Exemptions to try KF "grow" vs. consistent experience (Re: Submitting Grantlee as a KF5 Framework)
Friedrich W. H. Kossebau
kossebau at kde.org
Tue Dec 24 12:05:23 GMT 2019
Am Montag, 23. Dezember 2019, 09:57:57 CET schrieb Volker Krause:
> On Sunday, 22 December 2019 09:46:02 CET Dominik Haumann wrote:
> > Hi all,
> > in any case, maybe the discussed points should go to the KF6 workboard?
> > https://phabricator.kde.org/project/view/310/
> > I indeed believe that consistency in the KF5 world is an important
> > feature,
> > so Friedrich does have a point here. Other framework additions had to
> > adapt
> > as well (what comes to my mind is renaming of KQuickCharts or
> > KCalendarCore).
> There is one important difference between KCalendarCore/KQuickCharts/etc and
> Grantlee/QKeychain/etc though. The former had no previous release promising
> a public API and therefore only KDE-internal users. The latter have such
> releases and guarantees, and a significant KDE-external user base. That's
> what makes me consider a transitional pragmatic exemption from certain
> conventions, if we assume it would help to grow our external user base, and
> thus the pool of potential contributors.

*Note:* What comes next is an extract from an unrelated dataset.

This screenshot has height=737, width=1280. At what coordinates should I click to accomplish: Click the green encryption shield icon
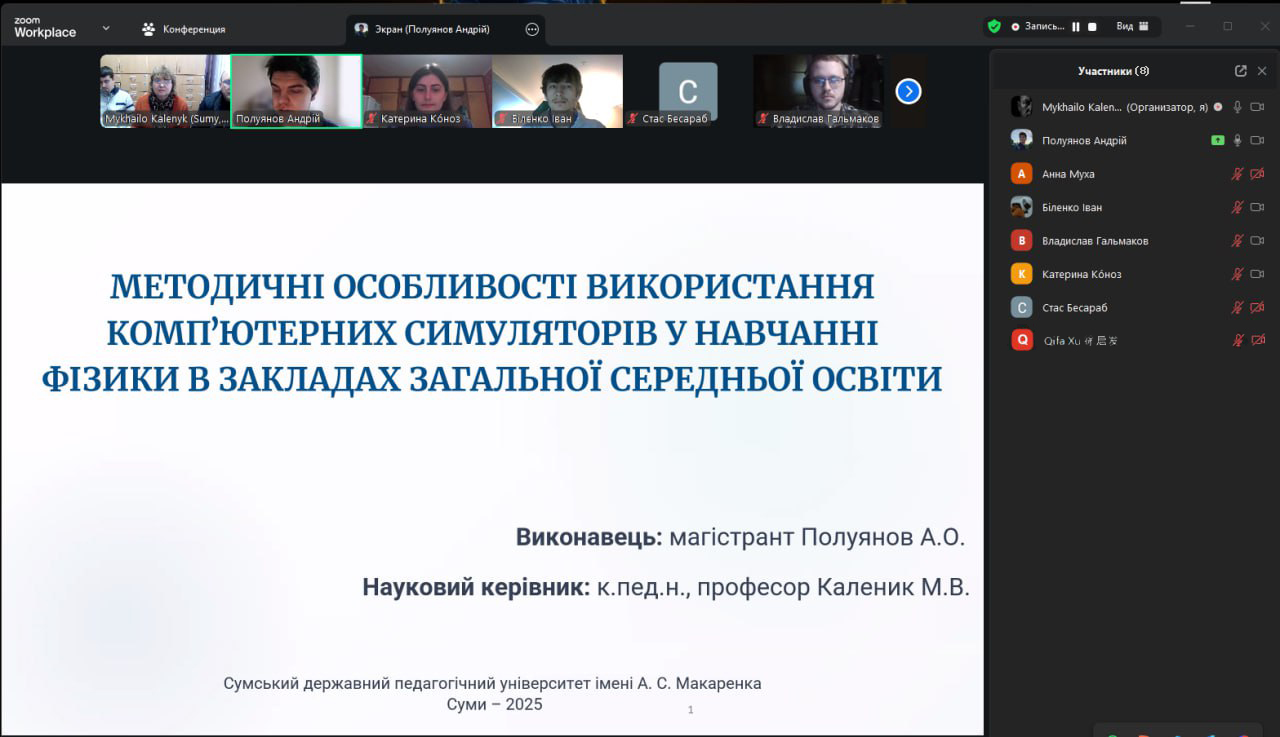pos(994,27)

Having to make exemptions shows a principal design flaw though: if the idea is
to pull in more libraries into KF, incl. some with previous releases & thus
existing userbase hoping on longer-term stable ABI, the same will also happen
in the KF6 series. And even for the currently discussed two libs Grantlee &
QKeychain it means at least 1 1/2 years & longer (assuming KF 6.0.0 is coming
then, and see how long kdelibs4 survived) for being just "exemptions".

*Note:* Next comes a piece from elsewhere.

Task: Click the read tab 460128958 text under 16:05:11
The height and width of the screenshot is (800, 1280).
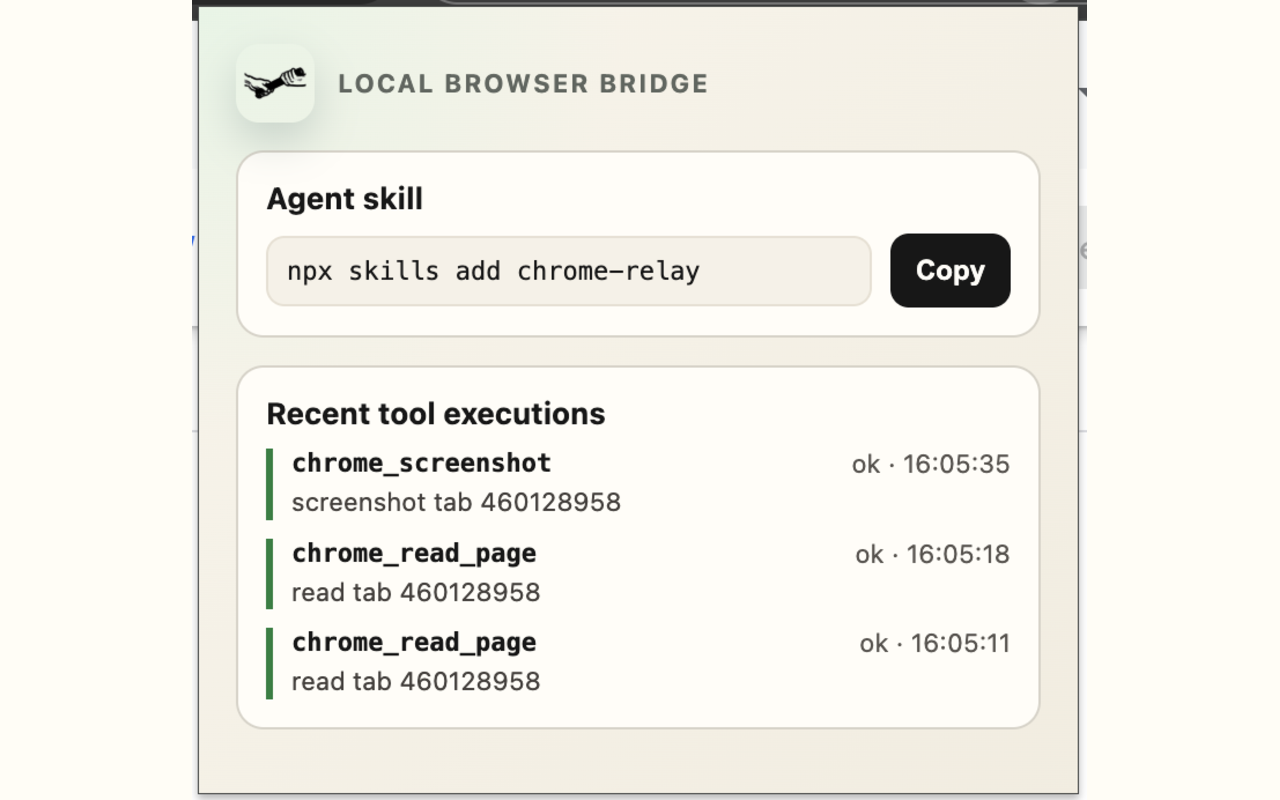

It's rather that the "exemptions" become part of the rules that way.
And this would add exceptions which have to be found out about on a case-by-
case base, as nothing in the individual name suggests which KF modules follow
all KF patterns and which not. Who in some wees remembers which modules are
exceptions and which not? So this makes things also for current KF modules
more complex and thus KF a worse meta-product.
More complex and worse for all of users, support people & contributors.
Ruining the current consistent rules for some hunt on some bigger numbers of
"external user base" of KF by adding more libraries might result in a net loss
of users though, as KF would get more confusing and thus less interesting.
I guess at least I am not the only one who prefers simple & thus easy things
to create solutions from :)
So, IMHO if libraries do not follow KF rules, they should not use the
"KF"/"KDE Frameworks" label. Anything else just blurs the concepts and lowers
the quality of this meta-product.
My 2 cents as mainly KF user and only casual contributor :)
PS: And yes, even current KF set of libs has some pattern issues which confuse
and thus steal time & joy now and then, so ideally would be fixed.
Like KSyntaxHighlighting having a non-pattern repo name "syntax-highlighting"
still, where one expects it to be "ksyntaxhighlighting".
Or modemmanager-qt/networkmanager-qt/bluez-qt being off the KDE naming
pattern, setting them apart a bit, not feeling full kdeframeworkish.